→ Prompt
Type out the data again, word for word and in full.

→ Records supplied
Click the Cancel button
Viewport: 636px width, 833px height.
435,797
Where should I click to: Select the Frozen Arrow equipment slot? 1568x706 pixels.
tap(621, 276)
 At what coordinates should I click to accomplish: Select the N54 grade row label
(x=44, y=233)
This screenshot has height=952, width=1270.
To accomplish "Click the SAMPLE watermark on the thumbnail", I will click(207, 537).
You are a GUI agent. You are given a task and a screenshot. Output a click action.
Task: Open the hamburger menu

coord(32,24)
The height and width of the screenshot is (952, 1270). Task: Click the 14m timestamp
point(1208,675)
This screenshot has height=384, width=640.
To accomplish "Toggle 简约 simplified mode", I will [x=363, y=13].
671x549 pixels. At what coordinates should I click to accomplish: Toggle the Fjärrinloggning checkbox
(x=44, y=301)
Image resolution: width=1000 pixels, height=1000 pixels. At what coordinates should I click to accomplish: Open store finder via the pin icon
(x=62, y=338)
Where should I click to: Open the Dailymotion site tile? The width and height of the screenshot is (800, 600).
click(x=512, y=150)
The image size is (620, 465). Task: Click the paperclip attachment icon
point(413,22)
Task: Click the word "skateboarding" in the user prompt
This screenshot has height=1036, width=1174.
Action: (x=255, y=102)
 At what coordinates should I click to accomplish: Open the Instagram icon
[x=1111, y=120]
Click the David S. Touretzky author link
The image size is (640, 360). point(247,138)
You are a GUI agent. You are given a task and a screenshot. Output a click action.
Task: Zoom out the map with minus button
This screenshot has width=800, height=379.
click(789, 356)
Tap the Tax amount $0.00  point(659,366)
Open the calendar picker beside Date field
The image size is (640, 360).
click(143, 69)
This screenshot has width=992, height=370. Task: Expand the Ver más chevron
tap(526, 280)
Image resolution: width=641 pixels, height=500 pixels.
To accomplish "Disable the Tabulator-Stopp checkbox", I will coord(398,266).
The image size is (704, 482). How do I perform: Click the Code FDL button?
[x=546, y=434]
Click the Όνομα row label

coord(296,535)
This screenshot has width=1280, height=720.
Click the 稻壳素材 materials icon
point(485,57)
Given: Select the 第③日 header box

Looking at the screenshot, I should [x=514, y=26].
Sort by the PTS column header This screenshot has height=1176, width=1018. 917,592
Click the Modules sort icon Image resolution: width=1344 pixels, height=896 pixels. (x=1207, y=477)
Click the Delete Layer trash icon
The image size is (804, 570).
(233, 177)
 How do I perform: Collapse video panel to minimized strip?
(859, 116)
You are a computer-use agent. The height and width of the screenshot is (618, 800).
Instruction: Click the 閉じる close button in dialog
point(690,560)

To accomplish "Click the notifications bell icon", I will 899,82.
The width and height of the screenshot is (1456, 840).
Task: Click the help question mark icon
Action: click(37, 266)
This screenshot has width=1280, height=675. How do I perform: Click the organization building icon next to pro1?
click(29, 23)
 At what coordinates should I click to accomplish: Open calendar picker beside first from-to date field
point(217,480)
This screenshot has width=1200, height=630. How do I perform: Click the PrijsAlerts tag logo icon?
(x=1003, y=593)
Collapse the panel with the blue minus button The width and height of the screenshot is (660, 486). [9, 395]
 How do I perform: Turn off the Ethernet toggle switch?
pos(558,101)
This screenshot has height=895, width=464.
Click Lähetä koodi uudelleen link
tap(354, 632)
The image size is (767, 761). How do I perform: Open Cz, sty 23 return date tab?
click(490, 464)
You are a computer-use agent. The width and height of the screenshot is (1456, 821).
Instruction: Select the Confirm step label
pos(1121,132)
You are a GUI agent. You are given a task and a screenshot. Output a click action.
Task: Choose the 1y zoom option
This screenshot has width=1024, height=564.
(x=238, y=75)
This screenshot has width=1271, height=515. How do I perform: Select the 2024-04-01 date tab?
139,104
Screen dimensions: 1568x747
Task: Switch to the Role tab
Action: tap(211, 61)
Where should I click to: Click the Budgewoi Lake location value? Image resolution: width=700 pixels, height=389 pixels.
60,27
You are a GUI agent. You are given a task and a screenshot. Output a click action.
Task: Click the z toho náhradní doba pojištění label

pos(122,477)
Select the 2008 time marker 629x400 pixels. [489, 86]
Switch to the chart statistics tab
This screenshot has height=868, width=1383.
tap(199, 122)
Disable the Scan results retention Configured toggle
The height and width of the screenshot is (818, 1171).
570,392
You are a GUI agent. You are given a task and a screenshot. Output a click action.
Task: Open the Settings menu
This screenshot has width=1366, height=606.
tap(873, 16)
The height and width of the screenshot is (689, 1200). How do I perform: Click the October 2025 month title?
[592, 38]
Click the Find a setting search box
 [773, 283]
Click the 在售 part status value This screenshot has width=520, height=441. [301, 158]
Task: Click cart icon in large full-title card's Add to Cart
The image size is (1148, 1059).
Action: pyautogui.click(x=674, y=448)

→ Response box
Click the Cancel button
Viewport: 636px width, 833px height.
435,797
Where should I click to: Select the Frozen Arrow equipment slot? 1568x706 pixels.
tap(621, 276)
 At what coordinates should I click to accomplish: Select the N54 grade row label
(x=44, y=233)
This screenshot has height=952, width=1270.
To accomplish "Click the SAMPLE watermark on the thumbnail", I will click(207, 537).
You are a GUI agent. You are given a task and a screenshot. Output a click action.
Task: Open the hamburger menu

coord(32,24)
The height and width of the screenshot is (952, 1270). Task: Click the 14m timestamp
point(1208,675)
This screenshot has height=384, width=640.
To accomplish "Toggle 简约 simplified mode", I will [x=363, y=13].
671x549 pixels. At what coordinates should I click to accomplish: Toggle the Fjärrinloggning checkbox
(x=44, y=301)
Image resolution: width=1000 pixels, height=1000 pixels. At what coordinates should I click to accomplish: Open store finder via the pin icon
(x=62, y=338)
Where should I click to: Open the Dailymotion site tile? The width and height of the screenshot is (800, 600).
click(x=512, y=150)
The image size is (620, 465). Task: Click the paperclip attachment icon
point(413,22)
Task: Click the word "skateboarding" in the user prompt
This screenshot has height=1036, width=1174.
Action: (x=255, y=102)
 At what coordinates should I click to accomplish: Open the Instagram icon
[x=1111, y=120]
Click the David S. Touretzky author link
The image size is (640, 360). point(247,138)
You are a GUI agent. You are given a task and a screenshot. Output a click action.
Task: Zoom out the map with minus button
This screenshot has width=800, height=379.
click(789, 356)
Tap the Tax amount $0.00  point(659,366)
Open the calendar picker beside Date field
The image size is (640, 360).
click(143, 69)
This screenshot has width=992, height=370. Task: Expand the Ver más chevron
tap(526, 280)
Image resolution: width=641 pixels, height=500 pixels.
To accomplish "Disable the Tabulator-Stopp checkbox", I will coord(398,266).
The image size is (704, 482). How do I perform: Click the Code FDL button?
[x=546, y=434]
Click the Όνομα row label

coord(296,535)
This screenshot has width=1280, height=720.
Click the 稻壳素材 materials icon
point(485,57)
Given: Select the 第③日 header box

Looking at the screenshot, I should [x=514, y=26].
Sort by the PTS column header This screenshot has height=1176, width=1018. 917,592
Click the Modules sort icon Image resolution: width=1344 pixels, height=896 pixels. (x=1207, y=477)
Click the Delete Layer trash icon
The image size is (804, 570).
(233, 177)
 How do I perform: Collapse video panel to minimized strip?
(859, 116)
You are a computer-use agent. The height and width of the screenshot is (618, 800).
Instruction: Click the 閉じる close button in dialog
point(690,560)

To accomplish "Click the notifications bell icon", I will 899,82.
The width and height of the screenshot is (1456, 840).
Task: Click the help question mark icon
Action: click(37, 266)
This screenshot has width=1280, height=675. How do I perform: Click the organization building icon next to pro1?
click(29, 23)
 At what coordinates should I click to accomplish: Open calendar picker beside first from-to date field
point(217,480)
This screenshot has width=1200, height=630. How do I perform: Click the PrijsAlerts tag logo icon?
(x=1003, y=593)
Collapse the panel with the blue minus button The width and height of the screenshot is (660, 486). [9, 395]
 How do I perform: Turn off the Ethernet toggle switch?
pos(558,101)
This screenshot has height=895, width=464.
Click Lähetä koodi uudelleen link
tap(354, 632)
The image size is (767, 761). How do I perform: Open Cz, sty 23 return date tab?
click(490, 464)
You are a computer-use agent. The width and height of the screenshot is (1456, 821).
Instruction: Select the Confirm step label
pos(1121,132)
You are a GUI agent. You are given a task and a screenshot. Output a click action.
Task: Choose the 1y zoom option
This screenshot has width=1024, height=564.
(x=238, y=75)
This screenshot has width=1271, height=515. How do I perform: Select the 2024-04-01 date tab?
139,104
Screen dimensions: 1568x747
Task: Switch to the Role tab
Action: tap(211, 61)
Where should I click to: Click the Budgewoi Lake location value? Image resolution: width=700 pixels, height=389 pixels.
60,27
You are a GUI agent. You are given a task and a screenshot. Output a click action.
Task: Click the z toho náhradní doba pojištění label

pos(122,477)
Select the 2008 time marker 629x400 pixels. [489, 86]
Switch to the chart statistics tab
This screenshot has height=868, width=1383.
tap(199, 122)
Disable the Scan results retention Configured toggle
The height and width of the screenshot is (818, 1171).
570,392
You are a GUI agent. You are given a task and a screenshot. Output a click action.
Task: Open the Settings menu
This screenshot has width=1366, height=606.
tap(873, 16)
The height and width of the screenshot is (689, 1200). How do I perform: Click the October 2025 month title?
[592, 38]
Click the Find a setting search box
 [773, 283]
Click the 在售 part status value This screenshot has width=520, height=441. [301, 158]
Task: Click cart icon in large full-title card's Add to Cart
The image size is (1148, 1059).
Action: pyautogui.click(x=674, y=448)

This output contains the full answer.